- Navajo Dam, New Mexico
- Coordinates: 36°52′16″N 107°37′47″W﻿ / ﻿36.87111°N 107.62972°W
- Country: United States
- State: New Mexico
- County: San Juan

Area
- • Total: 13.49 sq mi (34.95 km^{2})
- • Land: 12.07 sq mi (31.26 km^{2})
- • Water: 1.42 sq mi (3.69 km^{2})
- Elevation: 5,699 ft (1,737 m)

Population (2020)
- • Total: 253
- • Density: 21.0/sq mi (8.09/km^{2})
- Time zone: UTC-7 (Mountain (MST))
- • Summer (DST): UTC-6 (MDT)
- ZIP code: 87419
- Area code: 505
- GNIS feature ID: 2584162

= Navajo Dam, New Mexico =

Navajo Dam is a census-designated place in San Juan County, New Mexico, United States. Its population was 253 as of the 2020 census.
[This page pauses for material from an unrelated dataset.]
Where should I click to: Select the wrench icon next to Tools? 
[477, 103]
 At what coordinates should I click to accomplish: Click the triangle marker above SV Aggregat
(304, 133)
Navajo Dam has a post office with ZIP code 87419. The community is located in the vicinity of Navajo Dam.

==Geography==

===Climate===

Climate data for Navajo Dam, New Mexico (1991–2020)
| Month | Jan | Feb | Mar | Apr | May | Jun | Jul | Aug | Sep | Oct | Nov | Dec | Year |
| Mean daily maximum °F (°C) | 41.9 (5.5) | 48.3 (9.1) | 58.6 (14.8) | 66.7 (19.3) | 76.3 (24.6) | 87.6 (30.9) | 92.1 (33.4) | 89.1 (31.7) | 81.5 (27.5) | 68.8 (20.4) | 53.1 (11.7) | 41.3 (5.2) | 67.1 (19.5) |
| Daily mean °F (°C) | 31.6 (−0.2) | 36.1 (2.3) | 44.4 (6.9) | 51.2 (10.7) | 60.9 (16.1) | 70.9 (21.6) | 76.7 (24.8) | 74.7 (23.7) | 66.8 (19.3) | 54.2 (12.3) | 41.2 (5.1) | 31.5 (−0.3) | 53.4 (11.9) |
| Mean daily minimum °F (°C) | 21.3 (−5.9) | 23.9 (−4.5) | 30.2 (−1.0) | 35.6 (2.0) | 45.5 (7.5) | 54.3 (12.4) | 61.3 (16.3) | 60.3 (15.7) | 52.2 (11.2) | 39.6 (4.2) | 29.4 (−1.4) | 21.8 (−5.7) | 39.6 (4.2) |
| Average precipitation inches (mm) | 0.88 (22) | 0.74 (19) | 0.83 (21) | 0.86 (22) | 0.76 (19) | 0.43 (11) | 1.69 (43) | 1.39 (35) | 1.41 (36) | 1.12 (28) | 0.92 (23) | 1.05 (27) | 12.08 (306) |
| Average snowfall inches (cm) | 2.8 (7.1) | 1.6 (4.1) | 0.3 (0.76) | 0.0 (0.0) | 0.0 (0.0) | 0.0 (0.0) | 0.0 (0.0) | 0.0 (0.0) | 0.0 (0.0) | 0.5 (1.3) | 0.4 (1.0) | 2.1 (5.3) | 7.7 (19.56) |
Source: NOAA

==Demographics==

Historical population
| Census | Pop. | Note | %± |
| 2010 | 281 |  | — |
| 2020 | 253 |  | −10.0% |
U.S. Decennial Census

==Education==
Navajo Dam is divided between Bloomfield Municipal Schools (the majority) and Aztec Municipal Schools (a minority section). Bloomfield High School and Aztec High School are the high schools of the former and latter, respectively.